One year from now, Justin Trudeau’s new government will be measured by its achievements, not just its ambitions.
We may even be speculating about a cabinet shuffle, or, at the very least, a new roster of parliamentary secretaries, since the 35 MPs appointed to those roles were given one-year-terms, to expire at the beginning of December 2016.
The one person who won’t be changing jobs, though, is Trudeau himself. As the boss, he will be measured by any number of benchmarks when we next do the round of year-in-review articles — promises kept, promises broken, problems created, problems solved.
But arguably the toughest test of Trudeau’s leadership in 2016 may well be one he set for himself — specifically, to roll back the central power of the Prime Minister’s Office.
“There’s a nice symmetry to that fact that the concentration of power that started under my father … will end if I become prime minister,” Trudeau vowed in an interview with CTV early in the election campaign.
This wasn’t an empty promise; he would repeat it in an interview with the CBC’s Peter Mansbridge a couple of weeks later. And right after he won power in October, Trudeau promised his cabinet would be composed of “actual deciders,” rather than ministers taking marching orders from the PMO.
Though it’s early days yet, so far the signals are decidedly mixed on whether Trudeau will be able to keep this promise. Power, once obtained, is very difficult to relinquish, and Trudeau is taking over in a town that has become highly accustomed to operating under tight PMO direction.
In his hour-long town hall session with Macleans magazine just before Christmas, Trudeau boasted that he’d freed up his new ministers to do their jobs on their own.
“We have an extraordinary team of amazing ministers who I’ve been able to say, you know, get started on this … start rolling on that, start consulting and acting on this, and they go and do it,” Trudeau said. “I’m able to watch a whole bunch of people do amazing things and help them where necessary.”
The “where necessary” part of those remarks is worth some closer examination. It is unquestionably true that the ministers have been busy, with everything from Syrian refugees to reconciliation with indigenous people to going through the books and preparing for the budget. They also seem to have more latitude to talk to the media than their Conservative predecessors did.
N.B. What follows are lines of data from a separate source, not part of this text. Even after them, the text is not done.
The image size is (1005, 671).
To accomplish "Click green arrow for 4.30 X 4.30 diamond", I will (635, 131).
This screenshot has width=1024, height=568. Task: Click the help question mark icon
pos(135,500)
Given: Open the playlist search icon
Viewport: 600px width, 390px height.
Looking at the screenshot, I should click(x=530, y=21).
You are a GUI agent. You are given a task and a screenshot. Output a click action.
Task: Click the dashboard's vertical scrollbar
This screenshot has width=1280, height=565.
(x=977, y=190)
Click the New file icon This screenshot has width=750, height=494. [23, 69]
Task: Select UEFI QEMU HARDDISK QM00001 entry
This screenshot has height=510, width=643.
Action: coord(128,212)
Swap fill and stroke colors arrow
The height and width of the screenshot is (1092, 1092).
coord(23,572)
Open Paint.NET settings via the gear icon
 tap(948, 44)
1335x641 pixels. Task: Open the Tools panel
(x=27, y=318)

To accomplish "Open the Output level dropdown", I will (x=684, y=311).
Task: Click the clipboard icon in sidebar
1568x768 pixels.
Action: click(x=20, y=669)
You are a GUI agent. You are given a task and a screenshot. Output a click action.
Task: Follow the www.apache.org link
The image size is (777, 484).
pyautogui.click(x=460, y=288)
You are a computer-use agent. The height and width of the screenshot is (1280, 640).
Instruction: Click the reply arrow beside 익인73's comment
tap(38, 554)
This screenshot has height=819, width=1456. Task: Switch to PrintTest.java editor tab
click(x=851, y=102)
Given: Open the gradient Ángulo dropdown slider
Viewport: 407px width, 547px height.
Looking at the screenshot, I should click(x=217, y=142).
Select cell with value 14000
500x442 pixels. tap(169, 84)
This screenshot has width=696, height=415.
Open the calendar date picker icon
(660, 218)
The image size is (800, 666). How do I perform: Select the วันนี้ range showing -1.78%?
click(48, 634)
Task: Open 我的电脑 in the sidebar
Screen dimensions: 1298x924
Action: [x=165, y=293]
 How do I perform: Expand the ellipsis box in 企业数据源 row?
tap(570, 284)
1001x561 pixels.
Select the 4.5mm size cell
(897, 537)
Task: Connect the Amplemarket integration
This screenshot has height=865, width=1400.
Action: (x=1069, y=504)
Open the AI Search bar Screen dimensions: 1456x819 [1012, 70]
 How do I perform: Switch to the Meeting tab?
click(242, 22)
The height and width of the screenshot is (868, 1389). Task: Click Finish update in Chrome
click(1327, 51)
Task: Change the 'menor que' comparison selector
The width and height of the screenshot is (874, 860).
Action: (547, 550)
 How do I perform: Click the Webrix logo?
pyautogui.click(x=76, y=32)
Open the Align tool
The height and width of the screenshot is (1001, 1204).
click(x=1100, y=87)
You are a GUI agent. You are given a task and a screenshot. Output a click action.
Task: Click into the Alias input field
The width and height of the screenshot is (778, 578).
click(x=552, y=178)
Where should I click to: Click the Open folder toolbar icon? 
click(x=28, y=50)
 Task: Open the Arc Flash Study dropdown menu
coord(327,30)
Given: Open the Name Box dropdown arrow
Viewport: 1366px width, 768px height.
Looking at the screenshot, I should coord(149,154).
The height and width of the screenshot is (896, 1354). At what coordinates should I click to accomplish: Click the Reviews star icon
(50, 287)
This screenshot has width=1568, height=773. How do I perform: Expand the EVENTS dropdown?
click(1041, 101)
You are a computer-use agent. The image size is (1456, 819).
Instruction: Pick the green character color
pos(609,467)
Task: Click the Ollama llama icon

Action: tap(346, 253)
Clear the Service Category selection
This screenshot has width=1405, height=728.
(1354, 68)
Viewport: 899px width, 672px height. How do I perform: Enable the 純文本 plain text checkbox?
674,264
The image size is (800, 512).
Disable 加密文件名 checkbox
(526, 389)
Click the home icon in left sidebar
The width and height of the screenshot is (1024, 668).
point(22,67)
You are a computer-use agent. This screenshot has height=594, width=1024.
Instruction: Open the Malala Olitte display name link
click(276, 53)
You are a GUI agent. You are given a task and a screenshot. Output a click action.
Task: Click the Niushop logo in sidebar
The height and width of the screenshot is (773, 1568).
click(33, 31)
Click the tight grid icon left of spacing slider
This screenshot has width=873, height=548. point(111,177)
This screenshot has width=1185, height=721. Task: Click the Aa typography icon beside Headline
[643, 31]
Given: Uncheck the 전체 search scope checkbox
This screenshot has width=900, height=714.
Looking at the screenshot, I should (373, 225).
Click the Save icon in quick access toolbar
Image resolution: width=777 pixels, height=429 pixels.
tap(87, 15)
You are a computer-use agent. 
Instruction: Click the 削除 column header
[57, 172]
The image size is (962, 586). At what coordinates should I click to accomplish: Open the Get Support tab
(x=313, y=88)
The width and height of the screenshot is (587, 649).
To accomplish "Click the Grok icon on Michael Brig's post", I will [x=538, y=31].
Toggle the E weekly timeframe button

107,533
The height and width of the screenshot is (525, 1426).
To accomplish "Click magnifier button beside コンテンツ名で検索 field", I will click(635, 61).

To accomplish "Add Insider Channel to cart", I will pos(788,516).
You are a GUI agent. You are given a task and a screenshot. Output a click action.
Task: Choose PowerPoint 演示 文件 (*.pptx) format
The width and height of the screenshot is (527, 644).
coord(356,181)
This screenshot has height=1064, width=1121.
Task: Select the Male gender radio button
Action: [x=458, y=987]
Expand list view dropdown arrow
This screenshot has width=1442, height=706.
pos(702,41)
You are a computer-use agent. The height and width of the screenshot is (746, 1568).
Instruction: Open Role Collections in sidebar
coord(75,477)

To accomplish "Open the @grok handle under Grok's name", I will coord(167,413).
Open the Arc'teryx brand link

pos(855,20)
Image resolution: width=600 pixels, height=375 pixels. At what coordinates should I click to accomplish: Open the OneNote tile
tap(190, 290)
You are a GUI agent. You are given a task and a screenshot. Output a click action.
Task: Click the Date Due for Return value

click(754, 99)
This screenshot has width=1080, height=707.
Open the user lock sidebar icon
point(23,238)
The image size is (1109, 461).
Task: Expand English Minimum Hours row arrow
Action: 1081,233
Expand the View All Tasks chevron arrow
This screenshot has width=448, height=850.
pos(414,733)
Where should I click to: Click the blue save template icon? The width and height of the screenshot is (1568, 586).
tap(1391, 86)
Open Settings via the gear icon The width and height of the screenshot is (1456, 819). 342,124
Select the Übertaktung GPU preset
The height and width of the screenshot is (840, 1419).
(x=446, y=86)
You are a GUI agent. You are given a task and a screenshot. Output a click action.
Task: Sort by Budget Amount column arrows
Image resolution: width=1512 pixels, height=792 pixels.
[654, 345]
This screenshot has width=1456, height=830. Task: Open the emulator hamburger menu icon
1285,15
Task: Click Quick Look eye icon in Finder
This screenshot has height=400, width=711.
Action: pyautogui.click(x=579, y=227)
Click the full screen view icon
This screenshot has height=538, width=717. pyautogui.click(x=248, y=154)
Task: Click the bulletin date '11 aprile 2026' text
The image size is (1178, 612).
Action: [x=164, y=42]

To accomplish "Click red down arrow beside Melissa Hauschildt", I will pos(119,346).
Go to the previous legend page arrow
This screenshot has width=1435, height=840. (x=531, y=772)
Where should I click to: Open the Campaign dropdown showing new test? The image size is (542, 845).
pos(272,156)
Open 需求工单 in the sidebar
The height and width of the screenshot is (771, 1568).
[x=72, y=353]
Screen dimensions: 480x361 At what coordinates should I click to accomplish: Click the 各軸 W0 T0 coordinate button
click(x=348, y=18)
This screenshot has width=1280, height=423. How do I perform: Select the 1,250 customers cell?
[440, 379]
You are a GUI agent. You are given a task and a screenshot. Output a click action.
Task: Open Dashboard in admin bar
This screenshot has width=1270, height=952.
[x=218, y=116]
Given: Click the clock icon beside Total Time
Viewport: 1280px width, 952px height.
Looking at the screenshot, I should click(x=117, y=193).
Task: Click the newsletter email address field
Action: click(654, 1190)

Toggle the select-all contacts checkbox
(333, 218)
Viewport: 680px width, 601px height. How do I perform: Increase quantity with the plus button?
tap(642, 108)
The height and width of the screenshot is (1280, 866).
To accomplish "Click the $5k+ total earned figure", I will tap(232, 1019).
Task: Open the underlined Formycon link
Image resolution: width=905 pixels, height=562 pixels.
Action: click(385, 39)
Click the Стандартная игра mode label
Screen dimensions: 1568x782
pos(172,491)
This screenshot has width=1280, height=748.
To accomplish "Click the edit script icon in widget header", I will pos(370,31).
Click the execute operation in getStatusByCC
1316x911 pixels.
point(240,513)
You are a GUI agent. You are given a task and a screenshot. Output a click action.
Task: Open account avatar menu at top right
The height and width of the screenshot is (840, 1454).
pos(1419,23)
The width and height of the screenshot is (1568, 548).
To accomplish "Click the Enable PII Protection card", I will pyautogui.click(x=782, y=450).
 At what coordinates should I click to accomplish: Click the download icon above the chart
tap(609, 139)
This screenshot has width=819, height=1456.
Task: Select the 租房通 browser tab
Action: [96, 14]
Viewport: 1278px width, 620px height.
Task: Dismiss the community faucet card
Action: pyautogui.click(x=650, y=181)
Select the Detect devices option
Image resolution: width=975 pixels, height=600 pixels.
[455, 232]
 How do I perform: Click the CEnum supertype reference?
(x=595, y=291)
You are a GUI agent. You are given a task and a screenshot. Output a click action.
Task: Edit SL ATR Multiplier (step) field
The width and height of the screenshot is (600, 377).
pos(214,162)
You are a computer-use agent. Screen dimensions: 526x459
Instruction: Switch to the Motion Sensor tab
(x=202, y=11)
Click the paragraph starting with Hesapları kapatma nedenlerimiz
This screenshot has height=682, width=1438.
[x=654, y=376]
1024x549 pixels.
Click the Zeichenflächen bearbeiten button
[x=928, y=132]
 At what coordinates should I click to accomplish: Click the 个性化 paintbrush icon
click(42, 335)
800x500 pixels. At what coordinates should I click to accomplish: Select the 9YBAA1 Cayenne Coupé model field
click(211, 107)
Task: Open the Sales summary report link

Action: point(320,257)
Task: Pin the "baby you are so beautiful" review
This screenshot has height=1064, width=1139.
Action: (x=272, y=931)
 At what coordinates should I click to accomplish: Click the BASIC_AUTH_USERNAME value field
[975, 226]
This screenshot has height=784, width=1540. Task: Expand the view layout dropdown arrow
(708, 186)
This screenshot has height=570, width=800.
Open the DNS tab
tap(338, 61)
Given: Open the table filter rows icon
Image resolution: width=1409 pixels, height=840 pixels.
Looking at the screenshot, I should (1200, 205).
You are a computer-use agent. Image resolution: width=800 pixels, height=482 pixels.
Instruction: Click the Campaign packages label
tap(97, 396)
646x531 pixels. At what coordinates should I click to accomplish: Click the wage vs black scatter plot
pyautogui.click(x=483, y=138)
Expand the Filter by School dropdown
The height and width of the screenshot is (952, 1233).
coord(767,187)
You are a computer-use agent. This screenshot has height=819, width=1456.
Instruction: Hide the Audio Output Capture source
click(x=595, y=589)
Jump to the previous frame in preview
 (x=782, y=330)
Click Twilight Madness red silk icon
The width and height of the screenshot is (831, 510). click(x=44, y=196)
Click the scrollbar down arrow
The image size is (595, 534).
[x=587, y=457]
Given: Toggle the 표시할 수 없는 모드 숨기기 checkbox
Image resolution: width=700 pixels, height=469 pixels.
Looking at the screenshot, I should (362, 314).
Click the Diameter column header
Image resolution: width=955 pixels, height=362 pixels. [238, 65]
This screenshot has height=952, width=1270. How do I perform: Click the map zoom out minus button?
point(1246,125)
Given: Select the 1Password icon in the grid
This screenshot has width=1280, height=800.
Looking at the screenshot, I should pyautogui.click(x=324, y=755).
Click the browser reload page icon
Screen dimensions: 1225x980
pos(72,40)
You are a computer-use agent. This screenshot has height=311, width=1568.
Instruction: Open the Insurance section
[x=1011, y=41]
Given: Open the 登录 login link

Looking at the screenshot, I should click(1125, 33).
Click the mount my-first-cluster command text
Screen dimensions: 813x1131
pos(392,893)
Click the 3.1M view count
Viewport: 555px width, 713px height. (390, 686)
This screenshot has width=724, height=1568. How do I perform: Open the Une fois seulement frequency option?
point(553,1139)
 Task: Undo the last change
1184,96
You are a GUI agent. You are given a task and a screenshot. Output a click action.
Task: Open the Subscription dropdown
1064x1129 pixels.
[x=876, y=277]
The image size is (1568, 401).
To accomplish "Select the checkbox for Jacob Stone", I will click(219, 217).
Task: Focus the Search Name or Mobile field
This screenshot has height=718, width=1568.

But those busy ministers are still operating mainly with a skeleton staff of political employees, even now, two months after the Liberals took power.
The delay in getting offices up and running at full speed is being widely attributed to a logjam in PMO, which is overseeing the massive hiring process. A PMO that gets this involved with staffing, one assumes, is an office that also wants to ensure its influence extends right across the government.
A few years ago, I did a long interview with Trudeau, in which we talked about what kind of leader he would be. This was before he’d won the top Liberal job but he had clearly given the matter some consideration.
Trudeau said he aspired to be a “helicopter” leader — a term he hastened to say was different from helicopter parenting. The metaphor came to him from his good friend James Curleigh, the Nova-Scotia-born son of a helicopter pilot, now a top executive at Levi-Strauss & Co.
Helicopter leaders keep a hovering eye over the entire battlefield, Trudeau explained, and swoop down only when there’s a pressing issue to be solved. “When there’s a problem, you get down, jump out, deal with it. Then you get right back up.”
Trudeau’s own celebrity power, as well as his decisive majority win, has certainly propelled him skyward since he took office. He hasn’t had to issue press releases branding his government as the “Trudeau government” — the international media has done that for him.
There’s an upside and a downside to this kind of popularity, however. While it gives him a strong mandate, it also seals the impression that Trudeau alone carries the government’s fortunes on his shoulders.
All the power that has accumulated in the PMO since his father’s time didn’t happen by accident. When the world gets complicated, leaders want to keep things simple, and the all-powerful boss is a straightforward operating principle.
So it’s going to take some discipline for Trudeau and his PMO to resist the temptation to take responsibility for every issue that arises in 2016, to let ministers be “actual deciders” on matters ranging from policy to who works in their offices.
A year from now, this new PM will be assessed by all the ways he exercised power in 2016. We should remind him, though, now and throughout the year, that he promised to spread that power around.